Zeslawska, E., Jacob, U., Schweinitz, A., Coombs, G., Bode, W., & Madison, E. (2003). Crystals of urokinase type plasminogen activator complexes reveal the binding mode of peptidomimetic inhibitors. Journal of Molecular Biology, 328(1), 109-118.

Cite as: https://hdl.handle.net/11858/00-001M-0000-0010-6C21-5

Abstract

Urokinase type plasminogen activator (uPA), a trypsin-like serine proteinase, plays an important role in normal tissue re- modelling, cell adhesion, and cell motility. In addition, studies utilizing normal animals and potent, selective uPA inhibitors or genetically modified mice that lack functional uPA genes have demonstrated that uPA can significantly enhance tumor initiation, growth, progression and metastasis, strongly suggesting that this enzyme may be a promising anti-cancer target. We have investigated the structure-activity relationship (SAR) of peptidomimetic inhibitors of uPA and solved high resolution X-ray structures of key, lead small molecule inhibitors (e.g. phenethylsulfonamidino(P4)D- Beryl(P3)-L-alanyl(P2)-L-argininal(PI) and derivatives thereof) in complex with the uPA proteinase domain.
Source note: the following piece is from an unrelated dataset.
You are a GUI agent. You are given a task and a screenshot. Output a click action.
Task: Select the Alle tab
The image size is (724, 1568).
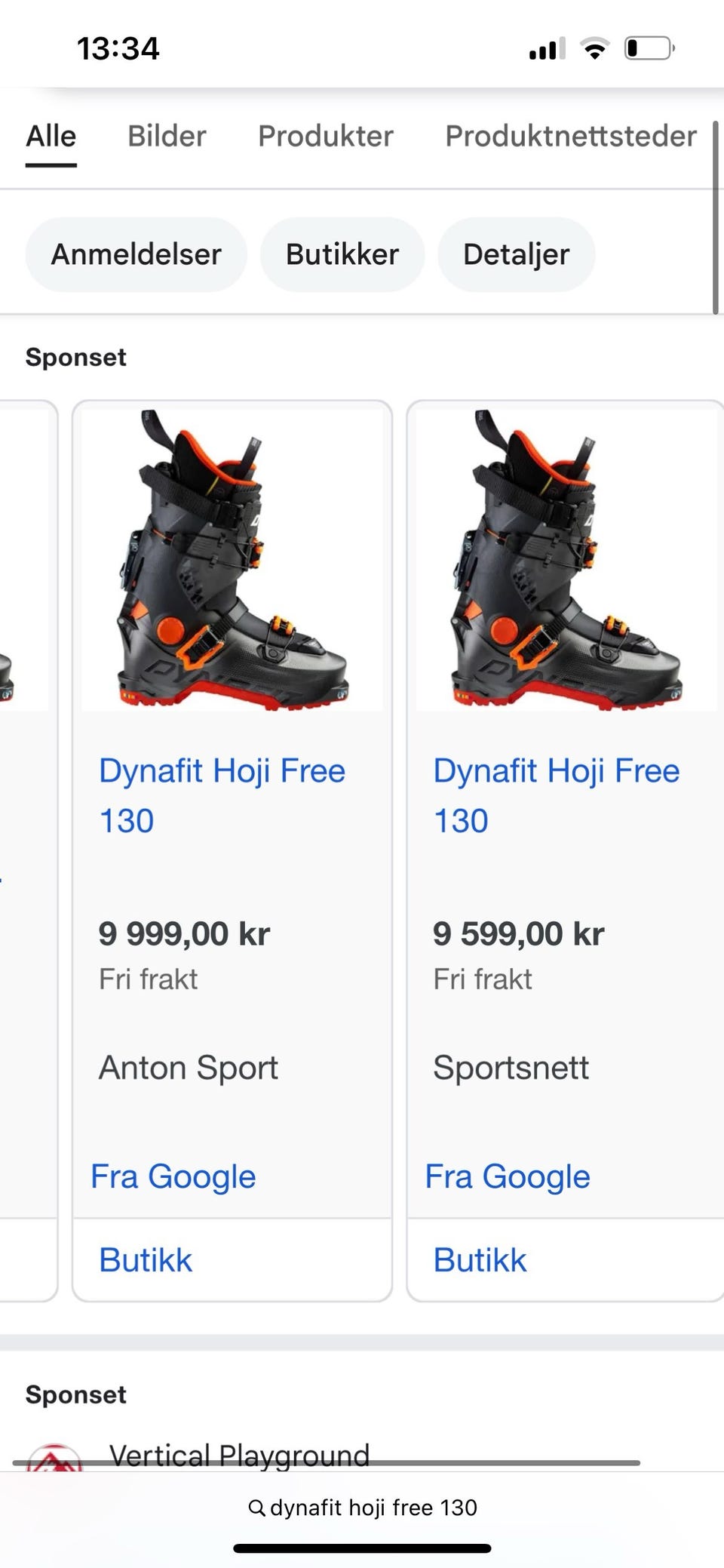point(51,136)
These potent inhibitors are highly selective for uPA. The non-natural D- Beryl residue present at the P3 position in these inhibitors. contributes substantially to both potency and selectivity because, due to its D-configuration, its side-chain binds in the S4 pocket to interact with the uPA unique residues Leu97b and His99. Additional potency and selectivity can be achieved by optimizing the inhibitor P4 residue to bind a pocket, known as S1sub or S1beta, that is adjacent to the primary specificity pocket of uPA. (C) 2003 Elsevier Science Ltd. All rights reserved.